Prior to day 120 (week 17), dive duration for both groups increased and pregnant animals dived for approximately 100 s longer than non-pregnant animals. After day 120, dive durations of pregnant seals decreased, while those of non-pregnant seals continued to increase; by day 204, non-pregnant females dived 400 s longer (figure 2). Previous research has shown that dive duration increases with trip duration, which has been related to a concurrent increase in mass and blood volume [15,21]. While this increase in dive duration had previously been linked to pregnancy [21], another study suggested that pregnancy status was not associated with the increased dive duration along a foraging trip [15]. Our results demonstrate that a nonlinear approach is required to fully characterize how dive duration changes across the period of gestation, and that pregnancy status does affect how this critical foraging parameter changes with time.
Although the impacts of gestation on O2 stores in freely diving animals are still unknown, we expect that pregnancy will affect the diving ability. We suggest that the initial increase in blood volume and mass of the mother during the early stages of the pregnancy increases body O2 stores. However, this trend reverses in the second half of the gestation, probably owing to increased fetal O2 demand. Humans have a gestation length similar to elephant seals and experience a period of significant development of connections in their brain [22] (estimated to consume 46–80% of the total fetal oxygen supply in developing humans [23]) and exponential increase in overall growth around weeks 23–27 of gestation [22,24], coinciding with the rapid decline in dive duration that we see in our data after day 150 (figure 2).

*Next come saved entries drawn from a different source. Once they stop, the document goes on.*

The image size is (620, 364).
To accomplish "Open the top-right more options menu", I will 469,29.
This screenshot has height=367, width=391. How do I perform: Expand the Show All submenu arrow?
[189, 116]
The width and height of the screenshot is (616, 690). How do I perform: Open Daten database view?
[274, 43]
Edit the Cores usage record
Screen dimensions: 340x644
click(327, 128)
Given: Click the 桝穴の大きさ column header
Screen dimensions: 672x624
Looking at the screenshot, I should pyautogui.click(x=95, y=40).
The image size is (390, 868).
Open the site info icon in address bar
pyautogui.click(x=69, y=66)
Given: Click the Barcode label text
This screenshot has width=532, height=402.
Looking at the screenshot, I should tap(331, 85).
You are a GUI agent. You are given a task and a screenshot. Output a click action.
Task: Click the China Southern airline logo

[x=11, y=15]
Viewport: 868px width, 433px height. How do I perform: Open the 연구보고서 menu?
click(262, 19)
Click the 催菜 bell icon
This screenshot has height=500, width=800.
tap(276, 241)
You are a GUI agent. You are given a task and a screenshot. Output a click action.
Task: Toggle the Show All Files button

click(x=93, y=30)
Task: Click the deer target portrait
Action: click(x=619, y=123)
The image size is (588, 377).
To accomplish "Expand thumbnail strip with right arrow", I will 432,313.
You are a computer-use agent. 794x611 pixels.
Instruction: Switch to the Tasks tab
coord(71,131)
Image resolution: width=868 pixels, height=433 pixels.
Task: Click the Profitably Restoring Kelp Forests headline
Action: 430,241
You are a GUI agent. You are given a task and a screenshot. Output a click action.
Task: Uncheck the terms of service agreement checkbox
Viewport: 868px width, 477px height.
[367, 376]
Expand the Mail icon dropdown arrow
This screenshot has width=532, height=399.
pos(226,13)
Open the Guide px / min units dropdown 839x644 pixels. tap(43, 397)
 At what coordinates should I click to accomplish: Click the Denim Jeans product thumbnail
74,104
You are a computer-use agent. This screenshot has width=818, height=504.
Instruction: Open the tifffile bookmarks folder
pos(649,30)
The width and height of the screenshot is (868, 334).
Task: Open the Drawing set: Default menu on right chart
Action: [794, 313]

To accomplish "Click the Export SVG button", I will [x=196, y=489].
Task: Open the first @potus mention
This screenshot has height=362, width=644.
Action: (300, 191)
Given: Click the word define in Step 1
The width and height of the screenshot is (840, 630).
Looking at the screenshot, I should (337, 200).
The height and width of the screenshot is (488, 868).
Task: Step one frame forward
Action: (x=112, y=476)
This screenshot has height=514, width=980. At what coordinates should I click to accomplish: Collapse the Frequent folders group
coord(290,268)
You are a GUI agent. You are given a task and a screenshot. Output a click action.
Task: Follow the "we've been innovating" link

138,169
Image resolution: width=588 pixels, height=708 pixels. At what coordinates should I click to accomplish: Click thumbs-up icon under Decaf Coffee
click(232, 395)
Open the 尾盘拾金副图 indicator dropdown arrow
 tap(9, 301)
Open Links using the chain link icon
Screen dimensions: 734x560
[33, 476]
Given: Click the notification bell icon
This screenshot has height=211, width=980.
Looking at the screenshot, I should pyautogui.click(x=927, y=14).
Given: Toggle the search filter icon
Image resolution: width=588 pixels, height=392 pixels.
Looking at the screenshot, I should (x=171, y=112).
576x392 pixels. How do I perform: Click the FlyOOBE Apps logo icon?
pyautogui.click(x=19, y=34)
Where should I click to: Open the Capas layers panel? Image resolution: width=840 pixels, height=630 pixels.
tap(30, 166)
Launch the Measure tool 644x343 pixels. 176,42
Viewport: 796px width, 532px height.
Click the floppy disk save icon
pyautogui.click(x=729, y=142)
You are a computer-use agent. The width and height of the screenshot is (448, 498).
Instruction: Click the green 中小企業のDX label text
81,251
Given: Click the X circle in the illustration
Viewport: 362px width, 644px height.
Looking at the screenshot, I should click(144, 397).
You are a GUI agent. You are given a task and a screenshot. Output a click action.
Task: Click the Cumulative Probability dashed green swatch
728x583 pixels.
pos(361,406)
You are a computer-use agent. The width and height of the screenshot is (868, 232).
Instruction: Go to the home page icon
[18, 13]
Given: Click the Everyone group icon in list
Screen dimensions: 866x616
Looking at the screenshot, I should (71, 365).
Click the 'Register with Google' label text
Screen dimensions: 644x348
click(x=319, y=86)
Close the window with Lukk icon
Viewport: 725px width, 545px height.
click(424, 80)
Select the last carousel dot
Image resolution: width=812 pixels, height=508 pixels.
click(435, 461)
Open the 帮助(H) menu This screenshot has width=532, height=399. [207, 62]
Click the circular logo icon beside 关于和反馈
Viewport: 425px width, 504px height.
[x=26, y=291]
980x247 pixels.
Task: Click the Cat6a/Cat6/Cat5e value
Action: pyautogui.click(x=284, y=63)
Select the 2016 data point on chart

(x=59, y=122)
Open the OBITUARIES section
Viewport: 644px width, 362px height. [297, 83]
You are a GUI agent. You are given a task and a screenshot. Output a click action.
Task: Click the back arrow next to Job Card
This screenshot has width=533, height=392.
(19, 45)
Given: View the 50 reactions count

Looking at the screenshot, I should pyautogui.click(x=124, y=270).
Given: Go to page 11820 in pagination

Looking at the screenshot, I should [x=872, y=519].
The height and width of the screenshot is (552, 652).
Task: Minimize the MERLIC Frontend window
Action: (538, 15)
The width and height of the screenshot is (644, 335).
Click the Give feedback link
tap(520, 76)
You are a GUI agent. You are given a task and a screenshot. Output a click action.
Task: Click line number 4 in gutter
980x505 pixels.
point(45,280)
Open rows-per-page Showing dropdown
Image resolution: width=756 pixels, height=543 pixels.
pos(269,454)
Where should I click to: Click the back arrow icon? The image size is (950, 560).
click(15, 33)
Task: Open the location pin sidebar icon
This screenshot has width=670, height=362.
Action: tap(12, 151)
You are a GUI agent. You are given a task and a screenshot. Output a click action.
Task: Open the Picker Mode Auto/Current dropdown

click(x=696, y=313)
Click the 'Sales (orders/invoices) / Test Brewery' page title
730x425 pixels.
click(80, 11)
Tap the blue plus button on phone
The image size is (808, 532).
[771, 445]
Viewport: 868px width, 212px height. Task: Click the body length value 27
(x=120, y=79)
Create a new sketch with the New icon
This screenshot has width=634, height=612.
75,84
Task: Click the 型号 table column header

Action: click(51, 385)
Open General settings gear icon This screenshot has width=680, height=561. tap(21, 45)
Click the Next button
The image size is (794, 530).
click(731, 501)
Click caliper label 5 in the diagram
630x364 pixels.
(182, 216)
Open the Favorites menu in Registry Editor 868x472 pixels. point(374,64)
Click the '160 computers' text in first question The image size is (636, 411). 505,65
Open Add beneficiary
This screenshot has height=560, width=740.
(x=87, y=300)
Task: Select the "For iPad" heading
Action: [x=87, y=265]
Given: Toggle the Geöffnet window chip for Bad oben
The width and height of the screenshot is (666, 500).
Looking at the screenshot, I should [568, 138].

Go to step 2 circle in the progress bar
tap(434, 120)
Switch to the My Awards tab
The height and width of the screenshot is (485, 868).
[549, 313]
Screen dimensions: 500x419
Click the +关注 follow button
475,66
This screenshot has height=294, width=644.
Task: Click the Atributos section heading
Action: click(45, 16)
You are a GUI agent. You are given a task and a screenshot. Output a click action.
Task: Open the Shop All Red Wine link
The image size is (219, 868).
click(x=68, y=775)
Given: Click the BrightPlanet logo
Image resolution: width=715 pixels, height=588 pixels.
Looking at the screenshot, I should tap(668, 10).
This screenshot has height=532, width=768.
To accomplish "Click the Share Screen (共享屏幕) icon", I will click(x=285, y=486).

Although it is well documented that pinnipeds undergo embryonic diapause [25], it is still undetermined when the fertilized egg implants. As elephant seals gestate during their post-moult trip, pregnancy can only be confirmed when animals return to land, and it is uncertain whether females that did not have a pup were pregnant and aborted, or were never pregnant. Current biologging technology, however, allows us to obtain daily dive duration from wild-ranging marine animals via satellite [26], information that has the potential to be useful to discriminate pregnancy status of adult females.
We demonstrated that pregnancy potentially poses a cost for adult female elephant seals as it affects their diving capacity (duration), limiting the time that they can spend foraging underwater during the last weeks of their pregnancy. The reasons for this reduction in dive duration remain unknown, but we hypothesize that an increased fetal O2 demand could be the cause, as oxygen-demanding tissues (i.e. brain) develop and the fetus experiences exponential growth during the second half of pregnancy. If this pattern holds for other marine mammals, it could be possible to assess reproductive state in free-ranging individuals from other populations and species, as well as explore the behavioural and environmental factors that contribute to the success of a pregnancy.
Supplementary Material
Acknowledgements
We thank the many people that have worked in the field as part of the Costa Lab, particularly C. Kuhn, P. Robinson, S. Simmons, J. Hassrick, M. Fowler and S. Peterson. We also thank Año Nuevo State Park (San Mateo, California) for their support.
Ethics
Animal procedures were authorized under the National Marine Fisheries Services permits nos 786-1463, 87-143, 14636 and 19108. All protocols were approved by the IACUC, University of California Santa Cruz.
Data accessibility
Data available from Dryad (http://dx.doi.org/10.5061/dryad.k58fr) [27].
Authors' contributions
L.A.H. conceived the study. L.A.H., R.R.H. and M.S.T. analysed the data and wrote the manuscript. D.P.C. obtained funding and led data collection. All authors read and approved the final manuscript and agree to be held accountable for the content therein.
Competing interests
The authors declare no competing interests.
Funding
Support was provided by the US Office of Naval Research (ONR) through grant nos N00014-00-1-0880, N00014-03-1-0651, N00014-08-1-1195 and N00014-10-1-0356, the National Ocean Partnership Program N00014-02-1-1012, the E & P Sound and Marine Life Joint Industry Project of the IAGOP no. JIP 22 07-23, the Alfred P. Sloan and David and Lucile Packard Foundation and the Gordon and Betty Moore Foundation.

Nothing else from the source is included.